_How to complete this task_:
For every record, give an exact copy that has no pictures in it.

Given records section start

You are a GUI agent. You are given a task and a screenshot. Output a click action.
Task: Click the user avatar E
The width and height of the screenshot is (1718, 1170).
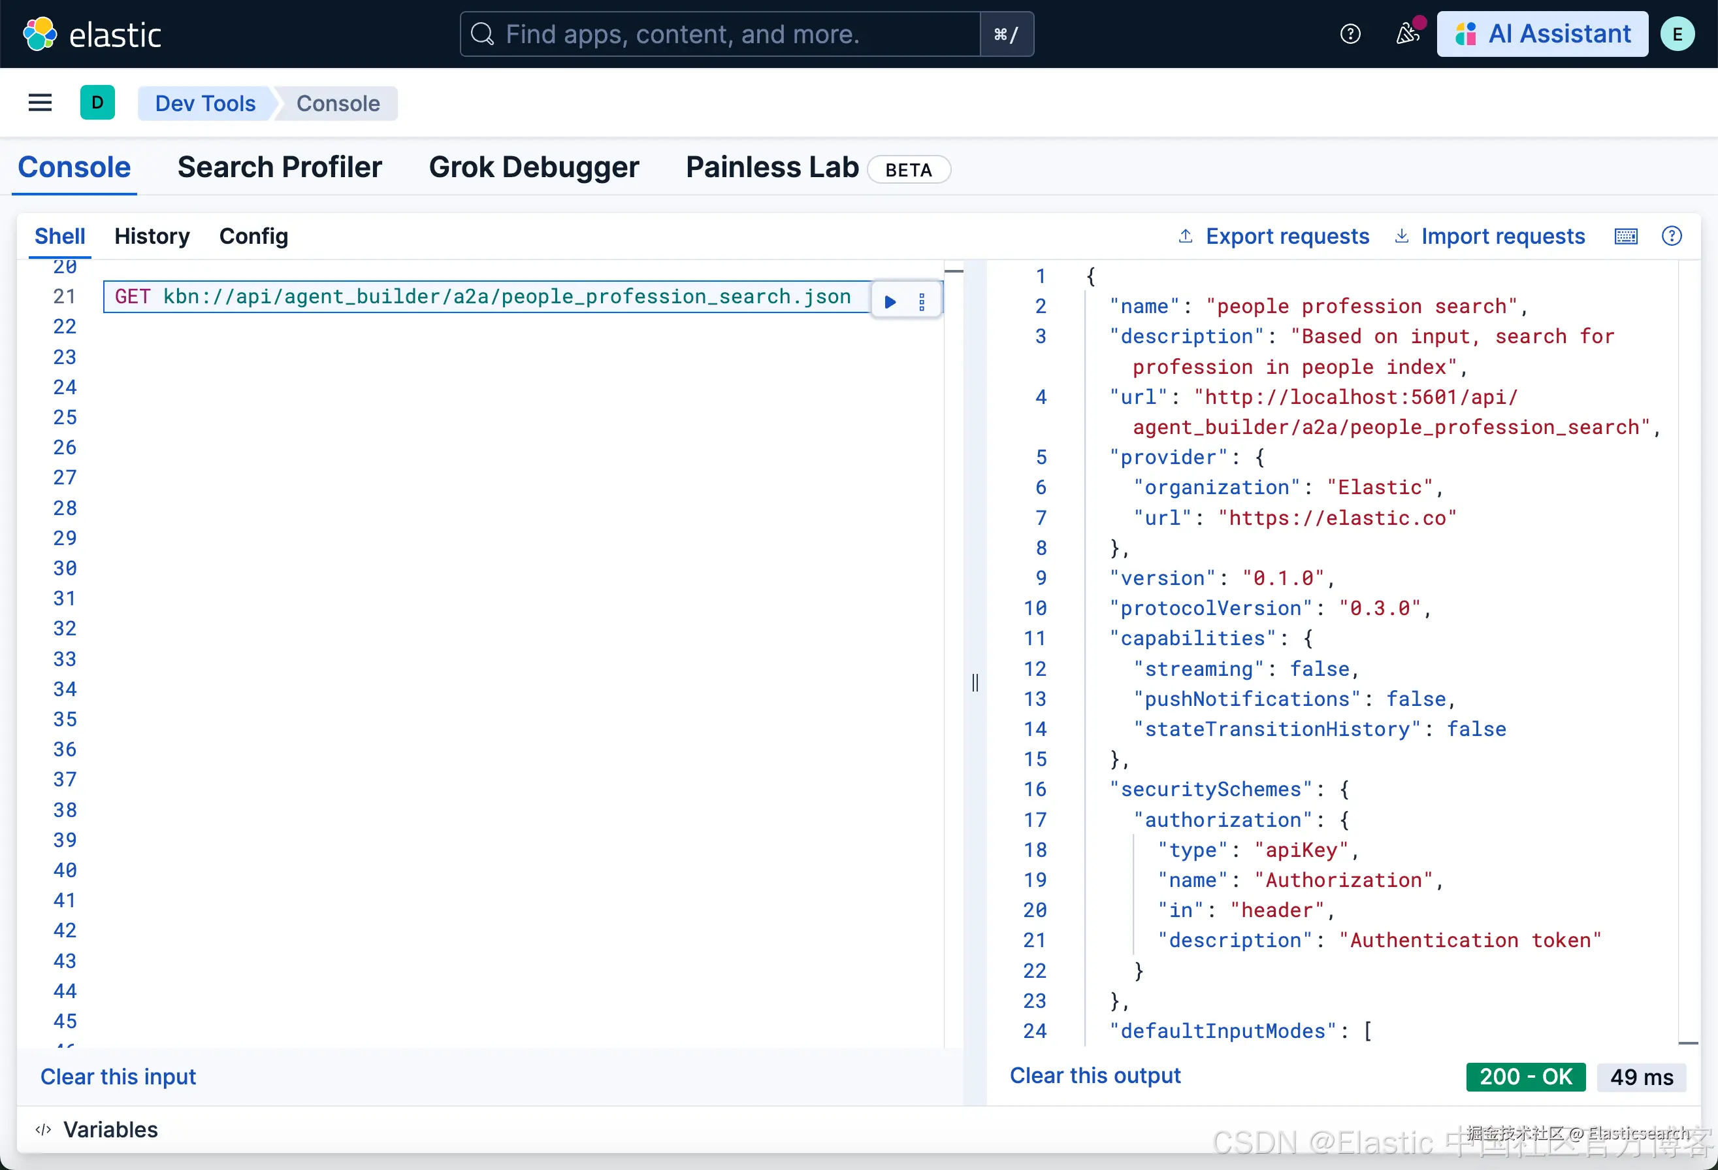(x=1677, y=34)
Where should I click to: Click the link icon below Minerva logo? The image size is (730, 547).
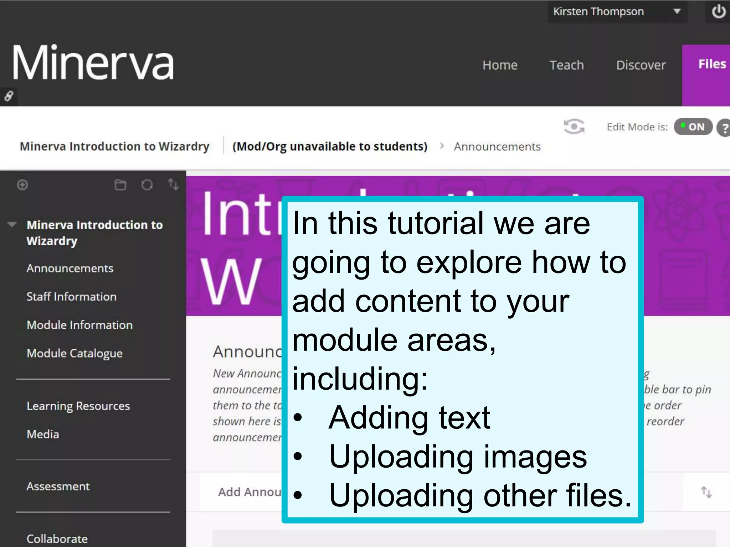pyautogui.click(x=9, y=96)

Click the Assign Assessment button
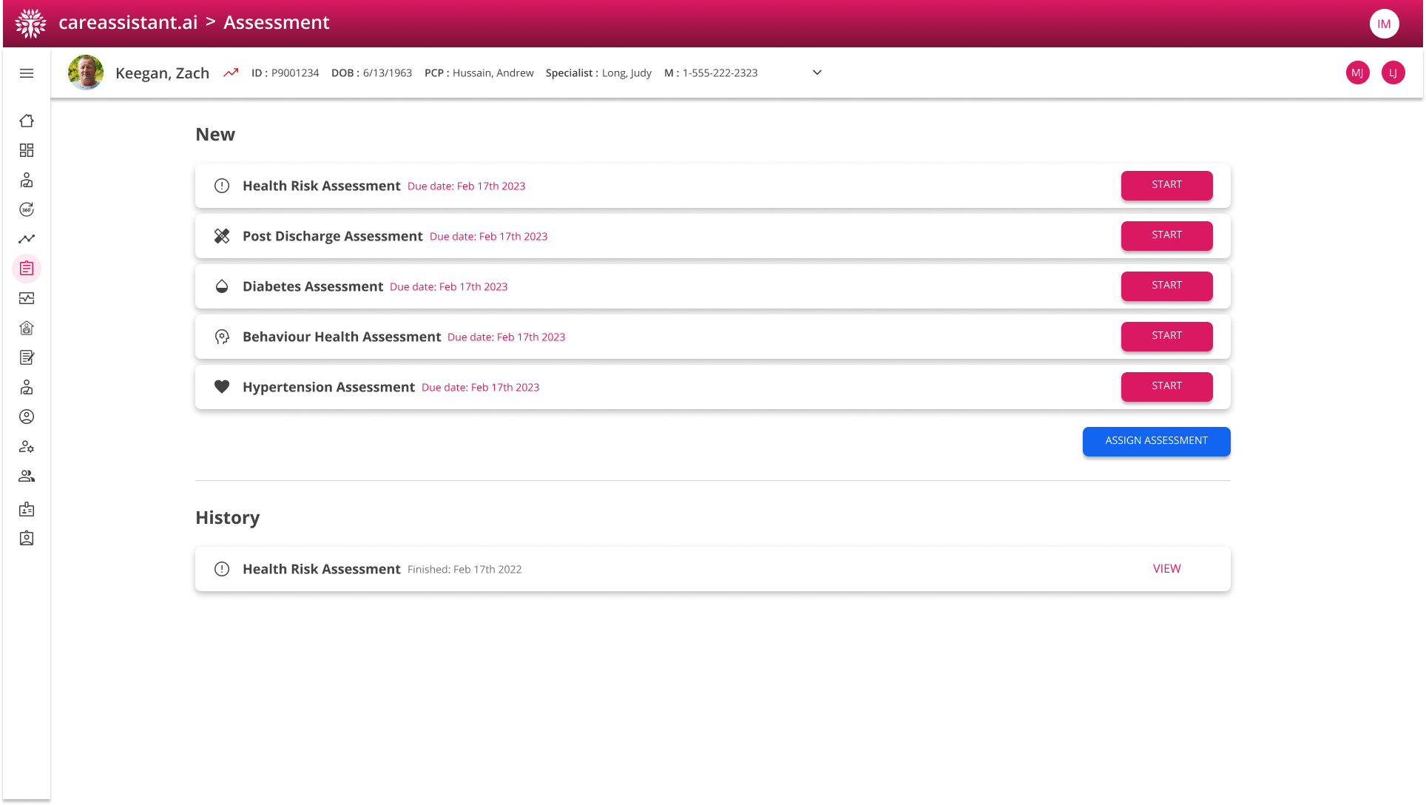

Given records section end

_Your response_:
You are a GUI agent. You are given a task and a screenshot. Output a click action.
Task: Click the user avatar E
The width and height of the screenshot is (1718, 1170).
(x=1677, y=34)
Where should I click to: Click the link icon below Minerva logo? The image size is (730, 547).
pyautogui.click(x=9, y=96)

Click the Assign Assessment button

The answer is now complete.